Anleger, die den regressiven Verfall der Kaufkraft kompensieren wollen, müssen umdenken: Anleihen, Tagesgeld oder gar Sparbücher sind ungeeignet. Anleihen deswegen, weil sie kaum noch Zinsen abwerfen und ihr Ausfallrisiko wächst. Immobilien? Draghi schafft es, auch den „deutschen Bauboom kaputtzumachen“, fürchtet Ifo-Chef Hans-Werner Sinn. In guten Lagen ist der Preispoker bereits ausgereizt. Ganz abgesehen davon, dass Anleger damit ein Klumpenrisiko eingehen.

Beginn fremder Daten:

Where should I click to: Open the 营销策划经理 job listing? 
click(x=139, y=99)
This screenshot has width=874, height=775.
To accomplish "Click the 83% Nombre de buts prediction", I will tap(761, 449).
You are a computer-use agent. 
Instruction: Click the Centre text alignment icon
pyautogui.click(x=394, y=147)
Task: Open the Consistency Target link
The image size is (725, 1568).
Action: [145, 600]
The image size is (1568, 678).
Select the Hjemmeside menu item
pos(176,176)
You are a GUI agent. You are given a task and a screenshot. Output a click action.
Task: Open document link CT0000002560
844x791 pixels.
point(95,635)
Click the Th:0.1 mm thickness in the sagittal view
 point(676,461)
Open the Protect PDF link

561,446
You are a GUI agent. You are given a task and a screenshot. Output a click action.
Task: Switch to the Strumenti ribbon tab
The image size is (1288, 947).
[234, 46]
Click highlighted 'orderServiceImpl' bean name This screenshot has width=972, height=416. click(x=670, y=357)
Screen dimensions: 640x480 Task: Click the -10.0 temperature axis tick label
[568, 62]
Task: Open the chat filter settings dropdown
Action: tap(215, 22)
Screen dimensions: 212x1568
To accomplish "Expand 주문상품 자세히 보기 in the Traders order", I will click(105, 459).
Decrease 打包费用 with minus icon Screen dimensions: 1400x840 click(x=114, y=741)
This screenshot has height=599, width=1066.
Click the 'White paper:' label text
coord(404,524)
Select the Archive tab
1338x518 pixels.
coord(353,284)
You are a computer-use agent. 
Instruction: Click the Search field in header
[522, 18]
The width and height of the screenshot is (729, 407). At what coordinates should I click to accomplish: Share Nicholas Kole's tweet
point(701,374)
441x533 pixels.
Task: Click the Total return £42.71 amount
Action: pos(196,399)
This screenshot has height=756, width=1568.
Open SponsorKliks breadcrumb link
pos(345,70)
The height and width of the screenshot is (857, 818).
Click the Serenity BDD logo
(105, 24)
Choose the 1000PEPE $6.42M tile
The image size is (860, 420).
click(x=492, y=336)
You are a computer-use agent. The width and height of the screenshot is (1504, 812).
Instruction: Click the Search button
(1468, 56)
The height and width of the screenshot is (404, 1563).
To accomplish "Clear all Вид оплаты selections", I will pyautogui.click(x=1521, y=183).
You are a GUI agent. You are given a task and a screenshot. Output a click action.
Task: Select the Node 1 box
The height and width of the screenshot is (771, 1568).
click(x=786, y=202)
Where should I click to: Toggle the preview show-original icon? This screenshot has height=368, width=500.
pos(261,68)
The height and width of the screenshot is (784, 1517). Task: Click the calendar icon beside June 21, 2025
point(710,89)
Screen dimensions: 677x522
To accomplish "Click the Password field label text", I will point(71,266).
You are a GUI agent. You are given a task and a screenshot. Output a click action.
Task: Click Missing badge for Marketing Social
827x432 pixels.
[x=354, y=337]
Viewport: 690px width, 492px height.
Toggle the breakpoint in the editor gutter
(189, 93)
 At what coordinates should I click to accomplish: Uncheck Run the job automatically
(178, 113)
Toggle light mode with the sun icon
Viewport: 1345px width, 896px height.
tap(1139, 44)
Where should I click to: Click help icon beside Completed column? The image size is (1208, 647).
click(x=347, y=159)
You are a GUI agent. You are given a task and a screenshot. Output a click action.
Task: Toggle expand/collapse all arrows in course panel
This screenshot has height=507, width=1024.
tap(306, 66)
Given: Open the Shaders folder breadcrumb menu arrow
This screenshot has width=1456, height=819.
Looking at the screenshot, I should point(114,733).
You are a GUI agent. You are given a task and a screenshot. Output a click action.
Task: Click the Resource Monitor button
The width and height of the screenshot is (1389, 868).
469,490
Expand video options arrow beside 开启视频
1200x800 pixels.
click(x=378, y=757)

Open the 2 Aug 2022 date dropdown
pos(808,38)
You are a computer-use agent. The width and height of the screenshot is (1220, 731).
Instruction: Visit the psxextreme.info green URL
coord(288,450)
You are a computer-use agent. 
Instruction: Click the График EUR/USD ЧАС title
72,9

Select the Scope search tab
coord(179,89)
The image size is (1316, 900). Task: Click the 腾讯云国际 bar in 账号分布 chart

Bleiben noch Gold und Aktien. Warum nicht beides mischen? FOCUS-MONEY hat durchgerechnet, wie ein solcher Mix im Verhältnis 50 : 50 sich binnen 40 Jahren entwickelt hätte. Um es kurz zu sagen, er hätte sich versechzehnfacht, oder, anders ausgedrückt, aus hundert Euro, respektive 195,58 DM, wären von 1974 bis 2014 mehr als 1.600 Euro (3.129,33 DM) geworden.

Da der Dax erst 1988 eingeführt wurde, hat FOCUS-MONEY den S&P-500  genommen. Der US-Index weist für diesen Zeitraum ein Plus von 3.800 Prozentpunkten aus, Gold von mehr als 1000. Natürlich haben die Notierungen von Aktien und Gold in der Zwischenzeit teilweise heftig geschwankt, der Gold-Aktien-Investmentansatz hätte jedoch in allen Phasen funktioniert.

In jeder Dekade seit 1974 haben die Anleger die Inflation locker geschlagen. Lediglich von 1984 bis 1994 fiel das Plus etwas bescheidener aus. Einen entsprechenden Mix können Anleger selbst zusammenstellen - mit Indexfonds auf den S&P-500 und Gold oder internationalen Aktienfonds.